Five drinks the rest of the water, and then he sits down on his bed and doesn’t really do anything. He has a headache, but it doesn’t hurt, it just pounds against his skull, all the things he’s seen, all the things he knows. One day the universe will die, this is a fact. Five saw it. The question is when, that’s...

There’s still clattering downstairs in the dining room. Laughter. There were never really sounds from the dining room before, years and years ago when he was thirteen and not just stuck in this body. The notes said to eat. _Come down if you can._  He thinks that there are days that he’s eaten up here. Days he's refused to come down. Days he's refused to eat anything. He thinks.

He stands up. The apocalypse is coming in four days, but he supposes it’s been coming in four days before and it clearly didn't, so maybe it won’t this time either, and he’s hungry, and the sounds he hears downstairs only might be real.

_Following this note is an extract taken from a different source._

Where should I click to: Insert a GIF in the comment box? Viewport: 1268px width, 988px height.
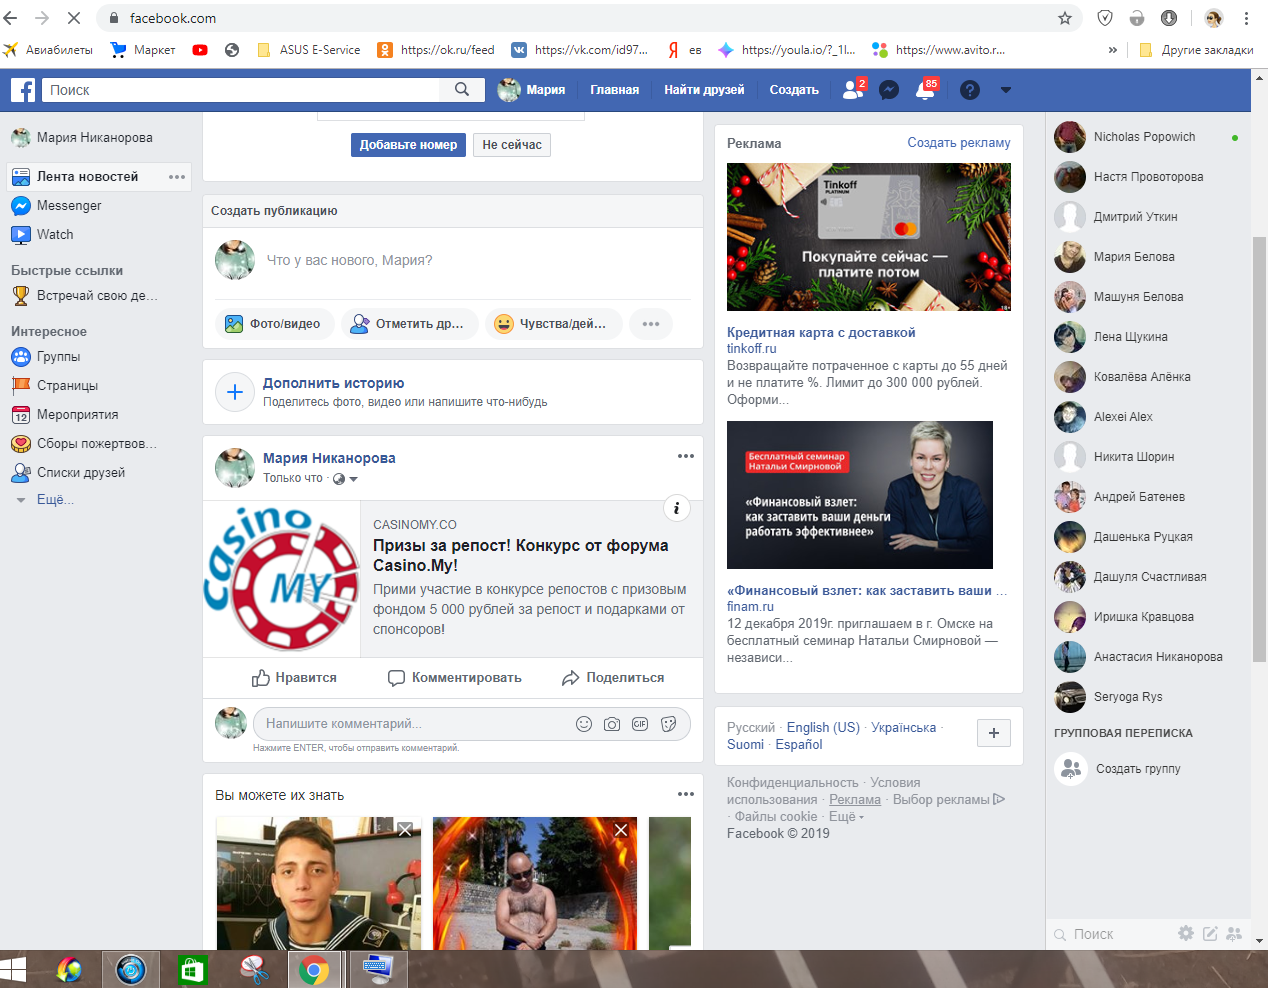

Five doesn’t change his clothes, the blue t-shirt and black sweatpants he woke up in, because it doesn’t seem important. Feeling a little clumsier than he’d like, Five walks downstairs. Everything feels foreign to him, but his muscle memory allows him to go into the dining room, recognize his siblings, and take a seat at the table.

His siblings—he takes stock: Diego, Luther, Allison, Vanya—stop talking and laughing. Unless he’s imagining it, Five sees a wariness in their eyes, or maybe some kind of hope, or maybe both, or maybe nothing. Maybes, he remembers, define his life now. The memories from the timestream, his and not his, are starting to quiet down. His mind slows and so does his heartbeat. A welcome salve spreads over his cracked, bleeding brain. He wonders what was in the vitamins.

The pieces of his fractured self begin to slip into place, but they don’t cut him.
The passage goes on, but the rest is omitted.